General Discussion
In reply to the discussion: I AM A JOURNALIST. SO ARE YOU. [View all]JDPriestly
(57,936 posts)But today, news and opinion are mixed in articles.
And the problem is that the paid press does not report the news fully. Very few corporate "news" sources reported on the fact that the Bush administration was lying us into war in Iraq. Very few corporate "news" sources are willing to report on they immense poverty in the face of extreme wealth in our country. Very few corporate "news" sources report on the corruption on Wall Street today. Very few corporate "news" sources have reported fully and truthfully about the important contribution that the ACA will make to our country in terms of economic and social justice. Very few corporate "news" sources reported honestly and truthfully and fully about the Occupy movement. Very few corporate "news" sources report accurately about Republican attempts to close down the country. Very few corporate "news" sources reported what was really going on in Florida when Bush was appointed in 2000.
For the truth on these stories, Americans had to turn to news sources that are not corporate, many of them unpaid individuals who publish on the internet.
I remember in 2008 when John McCain spread lies about what was happening between Georgia and the USSR. It was one of his regular attempts to start another unnecessary war. I personally went to the Austrian newspapers, read their unbiased reports and comments on that story and published the translation and my comments on DU. In that case, I was a source, perhaps not the only one, but a source of truth about a situation that the McCain campaign was misrepresenting.
And I am just one person who is not paid but who can read foreign languages, can obtain information that ordinary Americans cannot get from the so-called "news" meaning the corporate news in America.
If I walk into the courthouse in my hometown next week and find in a trash bin government documents that are marked confidential or secret and that reveal some wrongdoing, some scandalous behavior by a judge or a jury or the President of the US or any senator or the NSA (just an example, not going to happen) and I publish that information on the internet, I deserve the protection of the First Amendment.
As one reporter pointed out, many newspapers rely in part or in whole on freelance reporters. This is especially true of magazines. In addition, the corporations themselves issue press releases and other kinds of information to the press which the press simply edits for style and reprints.

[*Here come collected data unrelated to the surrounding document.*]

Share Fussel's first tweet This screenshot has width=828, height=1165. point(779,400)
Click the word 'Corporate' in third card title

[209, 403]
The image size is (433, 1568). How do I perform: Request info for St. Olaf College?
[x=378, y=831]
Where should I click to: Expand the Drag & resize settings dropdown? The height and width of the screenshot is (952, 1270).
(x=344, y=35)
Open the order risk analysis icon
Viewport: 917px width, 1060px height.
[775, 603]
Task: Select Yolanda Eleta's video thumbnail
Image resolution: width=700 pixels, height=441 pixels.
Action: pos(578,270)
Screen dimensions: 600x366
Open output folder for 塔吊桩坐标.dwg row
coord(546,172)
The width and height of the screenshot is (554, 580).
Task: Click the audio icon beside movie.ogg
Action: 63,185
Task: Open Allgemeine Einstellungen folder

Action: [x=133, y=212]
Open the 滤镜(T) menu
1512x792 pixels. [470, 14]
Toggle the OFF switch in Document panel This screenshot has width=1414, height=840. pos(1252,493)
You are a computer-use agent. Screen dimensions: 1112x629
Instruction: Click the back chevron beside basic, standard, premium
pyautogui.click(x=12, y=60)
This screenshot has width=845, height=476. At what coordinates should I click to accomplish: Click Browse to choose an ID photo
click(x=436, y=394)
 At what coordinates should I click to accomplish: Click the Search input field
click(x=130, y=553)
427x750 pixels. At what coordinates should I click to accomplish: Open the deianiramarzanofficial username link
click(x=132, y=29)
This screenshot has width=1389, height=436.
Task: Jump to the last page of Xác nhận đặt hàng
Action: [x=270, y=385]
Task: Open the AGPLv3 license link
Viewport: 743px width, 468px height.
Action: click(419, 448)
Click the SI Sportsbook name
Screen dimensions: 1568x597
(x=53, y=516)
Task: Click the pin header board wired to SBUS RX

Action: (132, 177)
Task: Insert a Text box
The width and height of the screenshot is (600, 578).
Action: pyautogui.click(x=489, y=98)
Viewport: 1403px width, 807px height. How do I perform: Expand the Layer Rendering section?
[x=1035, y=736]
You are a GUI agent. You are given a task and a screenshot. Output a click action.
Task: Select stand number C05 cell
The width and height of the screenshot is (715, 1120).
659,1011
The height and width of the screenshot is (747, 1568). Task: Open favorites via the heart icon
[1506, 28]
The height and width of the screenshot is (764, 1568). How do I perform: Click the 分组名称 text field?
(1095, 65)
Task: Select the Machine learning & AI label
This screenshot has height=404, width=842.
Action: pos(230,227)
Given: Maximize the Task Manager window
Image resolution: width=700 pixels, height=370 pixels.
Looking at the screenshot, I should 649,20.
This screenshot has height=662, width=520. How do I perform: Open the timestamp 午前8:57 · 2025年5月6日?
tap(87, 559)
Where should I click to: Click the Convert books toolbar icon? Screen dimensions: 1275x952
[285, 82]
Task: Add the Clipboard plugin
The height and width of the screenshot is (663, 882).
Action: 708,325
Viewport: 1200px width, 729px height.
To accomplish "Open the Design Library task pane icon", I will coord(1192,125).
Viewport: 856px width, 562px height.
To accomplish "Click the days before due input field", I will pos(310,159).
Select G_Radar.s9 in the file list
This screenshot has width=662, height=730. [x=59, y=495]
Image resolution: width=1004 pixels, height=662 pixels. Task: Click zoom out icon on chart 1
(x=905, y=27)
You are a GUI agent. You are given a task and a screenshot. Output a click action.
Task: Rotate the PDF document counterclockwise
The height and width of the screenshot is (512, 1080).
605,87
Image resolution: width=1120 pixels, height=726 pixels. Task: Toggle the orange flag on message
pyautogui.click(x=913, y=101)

The Congress should not define the press. It is a shortsighted, stupid idea. It's just ridiculous. Anyone who reports a story on the internet or in a local or national news media or just in their own printed newsletter is a member of the press and should be protected by the First Amendment. The White House does not have to issue every one of us a press pass. That is a different matter. But once they start defining "the press," they aren't simply deciding who gets a press pass, they are deciding who is entitled to the protection of the First Amendment. We all are entitled to that protection when we publish something. Speech is the spoken word and some written word. The press is publishing news that is not necessarily our opinions. The press today includes both opinion and fact.
Congress is trying to cheat the First Amendment. It isn't a cat and mouse game that Congress should be worrying about winning. It is our freedom. It is our Bill of Rights that is at stake.